* How to complete this task *
Which lines of the entries below hold the word "Switch"? Report each of them.

[Stored entries]
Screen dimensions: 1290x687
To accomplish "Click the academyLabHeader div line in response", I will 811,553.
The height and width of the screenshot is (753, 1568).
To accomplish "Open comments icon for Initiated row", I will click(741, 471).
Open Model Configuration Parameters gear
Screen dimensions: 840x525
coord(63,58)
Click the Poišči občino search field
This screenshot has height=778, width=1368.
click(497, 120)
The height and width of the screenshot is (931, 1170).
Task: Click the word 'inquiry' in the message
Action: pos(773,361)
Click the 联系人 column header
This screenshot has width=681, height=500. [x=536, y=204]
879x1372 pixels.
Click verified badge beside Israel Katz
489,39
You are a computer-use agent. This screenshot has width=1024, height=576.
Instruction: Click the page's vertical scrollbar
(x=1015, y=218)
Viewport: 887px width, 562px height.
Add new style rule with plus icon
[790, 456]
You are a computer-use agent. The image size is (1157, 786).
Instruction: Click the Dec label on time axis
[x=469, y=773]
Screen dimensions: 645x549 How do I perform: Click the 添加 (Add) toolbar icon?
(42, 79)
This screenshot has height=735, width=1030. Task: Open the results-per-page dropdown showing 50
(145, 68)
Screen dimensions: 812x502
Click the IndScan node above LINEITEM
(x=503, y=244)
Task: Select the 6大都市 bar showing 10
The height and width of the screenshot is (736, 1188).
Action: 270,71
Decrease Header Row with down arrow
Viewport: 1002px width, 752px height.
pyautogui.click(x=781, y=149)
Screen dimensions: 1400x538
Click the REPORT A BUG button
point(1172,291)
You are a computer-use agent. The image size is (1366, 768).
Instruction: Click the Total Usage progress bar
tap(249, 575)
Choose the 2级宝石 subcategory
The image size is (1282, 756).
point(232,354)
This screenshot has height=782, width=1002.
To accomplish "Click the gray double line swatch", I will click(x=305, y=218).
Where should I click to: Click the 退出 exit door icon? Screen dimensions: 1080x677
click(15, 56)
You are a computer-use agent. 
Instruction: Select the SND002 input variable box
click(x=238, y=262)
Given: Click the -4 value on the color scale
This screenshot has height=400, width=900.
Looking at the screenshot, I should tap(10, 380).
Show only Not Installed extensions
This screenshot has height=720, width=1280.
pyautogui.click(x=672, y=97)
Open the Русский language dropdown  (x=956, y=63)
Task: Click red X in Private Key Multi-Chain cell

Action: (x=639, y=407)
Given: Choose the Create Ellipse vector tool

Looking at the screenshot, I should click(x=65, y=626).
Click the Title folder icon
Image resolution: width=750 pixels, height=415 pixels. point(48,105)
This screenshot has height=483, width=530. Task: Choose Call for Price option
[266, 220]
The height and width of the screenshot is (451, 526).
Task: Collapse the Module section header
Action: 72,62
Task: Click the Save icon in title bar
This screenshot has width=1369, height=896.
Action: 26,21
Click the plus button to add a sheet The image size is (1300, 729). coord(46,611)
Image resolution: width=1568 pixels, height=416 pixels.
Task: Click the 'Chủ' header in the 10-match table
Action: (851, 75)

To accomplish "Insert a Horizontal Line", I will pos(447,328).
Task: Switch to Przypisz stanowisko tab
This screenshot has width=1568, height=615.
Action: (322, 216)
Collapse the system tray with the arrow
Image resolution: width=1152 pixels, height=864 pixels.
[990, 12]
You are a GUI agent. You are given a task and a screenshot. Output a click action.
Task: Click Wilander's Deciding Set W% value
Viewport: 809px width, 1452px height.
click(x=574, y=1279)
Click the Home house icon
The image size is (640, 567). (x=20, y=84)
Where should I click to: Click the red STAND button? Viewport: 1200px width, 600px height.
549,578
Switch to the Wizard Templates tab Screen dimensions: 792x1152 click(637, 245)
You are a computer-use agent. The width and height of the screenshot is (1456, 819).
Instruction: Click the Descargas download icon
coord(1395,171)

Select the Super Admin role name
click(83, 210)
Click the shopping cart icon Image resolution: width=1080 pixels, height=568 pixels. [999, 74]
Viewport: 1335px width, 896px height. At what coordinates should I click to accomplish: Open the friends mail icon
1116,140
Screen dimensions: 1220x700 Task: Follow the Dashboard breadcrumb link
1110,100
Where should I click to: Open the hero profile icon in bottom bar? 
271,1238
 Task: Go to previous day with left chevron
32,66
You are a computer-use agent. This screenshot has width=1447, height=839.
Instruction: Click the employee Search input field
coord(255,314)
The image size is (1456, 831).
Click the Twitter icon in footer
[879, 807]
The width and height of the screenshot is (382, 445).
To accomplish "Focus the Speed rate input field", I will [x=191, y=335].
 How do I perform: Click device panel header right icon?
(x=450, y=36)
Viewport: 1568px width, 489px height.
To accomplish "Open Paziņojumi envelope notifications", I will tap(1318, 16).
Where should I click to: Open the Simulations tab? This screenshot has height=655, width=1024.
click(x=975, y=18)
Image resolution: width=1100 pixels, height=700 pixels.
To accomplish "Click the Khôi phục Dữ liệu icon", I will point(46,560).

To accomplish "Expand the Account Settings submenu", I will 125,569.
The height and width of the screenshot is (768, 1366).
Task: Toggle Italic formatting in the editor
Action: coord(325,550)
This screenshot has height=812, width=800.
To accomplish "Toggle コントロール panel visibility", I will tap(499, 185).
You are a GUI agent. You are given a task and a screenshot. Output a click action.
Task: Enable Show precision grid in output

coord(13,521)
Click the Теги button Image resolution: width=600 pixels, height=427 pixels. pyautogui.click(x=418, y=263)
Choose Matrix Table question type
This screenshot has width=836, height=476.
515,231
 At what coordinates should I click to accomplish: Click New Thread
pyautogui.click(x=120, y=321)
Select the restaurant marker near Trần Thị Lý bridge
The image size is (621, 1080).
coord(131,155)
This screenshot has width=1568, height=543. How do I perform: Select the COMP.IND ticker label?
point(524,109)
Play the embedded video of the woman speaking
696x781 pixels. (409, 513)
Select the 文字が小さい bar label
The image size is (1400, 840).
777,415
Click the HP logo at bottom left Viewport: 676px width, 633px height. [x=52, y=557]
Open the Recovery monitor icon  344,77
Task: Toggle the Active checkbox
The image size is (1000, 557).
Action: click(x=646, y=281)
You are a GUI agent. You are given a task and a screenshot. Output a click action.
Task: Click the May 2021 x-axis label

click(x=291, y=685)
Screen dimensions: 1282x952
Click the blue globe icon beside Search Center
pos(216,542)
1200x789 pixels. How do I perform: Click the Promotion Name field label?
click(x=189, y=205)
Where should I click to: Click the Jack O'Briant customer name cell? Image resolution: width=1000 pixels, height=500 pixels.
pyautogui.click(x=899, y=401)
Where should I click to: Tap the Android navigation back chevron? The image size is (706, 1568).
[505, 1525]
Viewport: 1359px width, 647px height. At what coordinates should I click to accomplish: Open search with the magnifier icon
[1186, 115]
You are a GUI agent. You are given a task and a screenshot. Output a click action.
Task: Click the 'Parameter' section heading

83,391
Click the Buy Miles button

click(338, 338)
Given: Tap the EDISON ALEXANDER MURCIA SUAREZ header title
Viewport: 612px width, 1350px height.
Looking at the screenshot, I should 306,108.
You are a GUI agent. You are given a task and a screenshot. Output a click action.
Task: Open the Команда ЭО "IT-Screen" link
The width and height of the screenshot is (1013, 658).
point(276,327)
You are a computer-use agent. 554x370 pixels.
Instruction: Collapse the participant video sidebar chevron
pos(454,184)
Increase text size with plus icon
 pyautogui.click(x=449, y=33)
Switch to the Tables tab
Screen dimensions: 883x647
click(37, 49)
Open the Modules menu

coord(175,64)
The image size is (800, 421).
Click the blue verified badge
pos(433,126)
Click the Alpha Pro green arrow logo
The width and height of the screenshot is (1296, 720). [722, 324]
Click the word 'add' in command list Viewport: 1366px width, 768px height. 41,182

* Task answer *
Task: Switch to Przypisz stanowisko tab
Switch to the Wizard Templates tab Screen dimensions: 792x1152 click(637, 245)
Switch to the Tables tab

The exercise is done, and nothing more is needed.